> _Data records_:

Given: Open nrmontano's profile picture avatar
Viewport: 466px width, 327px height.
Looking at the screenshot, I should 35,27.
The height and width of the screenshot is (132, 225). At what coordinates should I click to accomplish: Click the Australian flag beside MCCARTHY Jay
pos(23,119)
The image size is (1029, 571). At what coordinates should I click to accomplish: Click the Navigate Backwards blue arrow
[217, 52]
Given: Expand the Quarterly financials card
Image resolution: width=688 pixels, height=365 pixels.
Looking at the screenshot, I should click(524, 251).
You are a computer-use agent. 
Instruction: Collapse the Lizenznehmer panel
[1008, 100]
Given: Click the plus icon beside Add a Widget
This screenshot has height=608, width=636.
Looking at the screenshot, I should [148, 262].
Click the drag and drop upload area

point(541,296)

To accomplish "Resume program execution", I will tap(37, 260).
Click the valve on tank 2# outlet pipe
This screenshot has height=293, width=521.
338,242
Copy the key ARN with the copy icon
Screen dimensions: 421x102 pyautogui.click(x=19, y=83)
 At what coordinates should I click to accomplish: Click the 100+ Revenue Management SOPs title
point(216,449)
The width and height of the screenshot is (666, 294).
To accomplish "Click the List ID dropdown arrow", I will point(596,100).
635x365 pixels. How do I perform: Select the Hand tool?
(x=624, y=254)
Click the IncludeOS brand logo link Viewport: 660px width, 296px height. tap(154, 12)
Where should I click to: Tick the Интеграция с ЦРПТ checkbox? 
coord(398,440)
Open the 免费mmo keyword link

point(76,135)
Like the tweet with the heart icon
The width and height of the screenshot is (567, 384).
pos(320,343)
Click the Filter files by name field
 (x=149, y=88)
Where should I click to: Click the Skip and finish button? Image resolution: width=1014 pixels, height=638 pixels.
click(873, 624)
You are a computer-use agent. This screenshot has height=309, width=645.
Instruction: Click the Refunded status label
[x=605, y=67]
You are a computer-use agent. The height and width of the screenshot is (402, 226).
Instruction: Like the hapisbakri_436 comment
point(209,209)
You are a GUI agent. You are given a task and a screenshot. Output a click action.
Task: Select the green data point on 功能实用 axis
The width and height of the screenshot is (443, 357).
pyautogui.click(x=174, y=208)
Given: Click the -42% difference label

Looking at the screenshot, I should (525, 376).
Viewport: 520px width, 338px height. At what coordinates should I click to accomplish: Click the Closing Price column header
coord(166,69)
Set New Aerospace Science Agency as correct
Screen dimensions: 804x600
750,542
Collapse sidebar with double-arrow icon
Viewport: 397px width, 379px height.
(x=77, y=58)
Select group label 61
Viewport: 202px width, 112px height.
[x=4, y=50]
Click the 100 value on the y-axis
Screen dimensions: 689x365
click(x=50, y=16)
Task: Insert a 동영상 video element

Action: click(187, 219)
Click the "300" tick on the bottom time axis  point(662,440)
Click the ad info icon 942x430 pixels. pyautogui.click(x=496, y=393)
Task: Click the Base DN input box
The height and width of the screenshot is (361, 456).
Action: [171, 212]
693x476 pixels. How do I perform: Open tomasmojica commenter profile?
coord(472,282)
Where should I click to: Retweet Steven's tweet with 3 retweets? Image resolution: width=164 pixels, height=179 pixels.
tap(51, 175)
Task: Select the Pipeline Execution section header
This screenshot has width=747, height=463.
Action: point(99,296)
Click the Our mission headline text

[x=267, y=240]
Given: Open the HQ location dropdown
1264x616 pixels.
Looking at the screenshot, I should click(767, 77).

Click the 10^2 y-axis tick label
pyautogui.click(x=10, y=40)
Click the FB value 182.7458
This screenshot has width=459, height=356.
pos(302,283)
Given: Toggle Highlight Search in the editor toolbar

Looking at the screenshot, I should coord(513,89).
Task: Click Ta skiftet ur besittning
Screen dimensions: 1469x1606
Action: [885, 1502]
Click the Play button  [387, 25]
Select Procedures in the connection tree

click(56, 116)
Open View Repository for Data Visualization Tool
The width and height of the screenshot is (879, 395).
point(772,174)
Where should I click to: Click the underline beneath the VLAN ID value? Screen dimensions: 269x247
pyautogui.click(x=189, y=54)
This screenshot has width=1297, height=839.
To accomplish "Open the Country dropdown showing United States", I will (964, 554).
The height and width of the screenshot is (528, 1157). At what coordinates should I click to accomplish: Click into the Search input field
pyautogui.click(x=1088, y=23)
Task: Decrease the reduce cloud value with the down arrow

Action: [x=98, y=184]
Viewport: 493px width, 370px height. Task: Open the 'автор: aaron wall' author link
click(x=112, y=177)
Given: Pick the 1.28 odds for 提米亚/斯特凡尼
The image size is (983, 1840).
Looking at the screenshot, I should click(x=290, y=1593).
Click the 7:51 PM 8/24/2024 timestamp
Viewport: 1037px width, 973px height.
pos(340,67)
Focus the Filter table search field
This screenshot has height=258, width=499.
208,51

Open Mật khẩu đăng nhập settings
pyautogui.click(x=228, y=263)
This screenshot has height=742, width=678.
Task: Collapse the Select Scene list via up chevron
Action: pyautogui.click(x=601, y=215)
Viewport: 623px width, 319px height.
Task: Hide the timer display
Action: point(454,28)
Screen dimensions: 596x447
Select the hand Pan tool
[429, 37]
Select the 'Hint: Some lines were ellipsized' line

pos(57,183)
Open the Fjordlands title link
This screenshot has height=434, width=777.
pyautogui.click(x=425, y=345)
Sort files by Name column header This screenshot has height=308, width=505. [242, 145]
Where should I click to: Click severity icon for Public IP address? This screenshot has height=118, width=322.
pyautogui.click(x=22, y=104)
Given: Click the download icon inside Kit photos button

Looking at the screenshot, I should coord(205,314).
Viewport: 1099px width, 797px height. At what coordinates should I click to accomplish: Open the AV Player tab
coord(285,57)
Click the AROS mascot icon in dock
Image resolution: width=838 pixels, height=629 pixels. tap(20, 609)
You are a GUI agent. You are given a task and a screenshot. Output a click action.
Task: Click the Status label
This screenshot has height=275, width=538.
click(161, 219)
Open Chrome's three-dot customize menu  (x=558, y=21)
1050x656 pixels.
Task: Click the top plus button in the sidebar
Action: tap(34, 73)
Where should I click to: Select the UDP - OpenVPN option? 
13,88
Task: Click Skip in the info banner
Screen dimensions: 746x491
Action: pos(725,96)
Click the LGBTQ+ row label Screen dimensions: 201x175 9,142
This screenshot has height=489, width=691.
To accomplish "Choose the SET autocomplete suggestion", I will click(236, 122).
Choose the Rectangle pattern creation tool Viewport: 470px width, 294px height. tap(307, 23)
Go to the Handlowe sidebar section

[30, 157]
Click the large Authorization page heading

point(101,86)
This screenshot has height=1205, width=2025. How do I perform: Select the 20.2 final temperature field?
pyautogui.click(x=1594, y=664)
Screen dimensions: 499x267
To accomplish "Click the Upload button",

> _Task item_:
Only a number is wanted here: the count of lines above that contain the word "info".

> _Written answer_:
2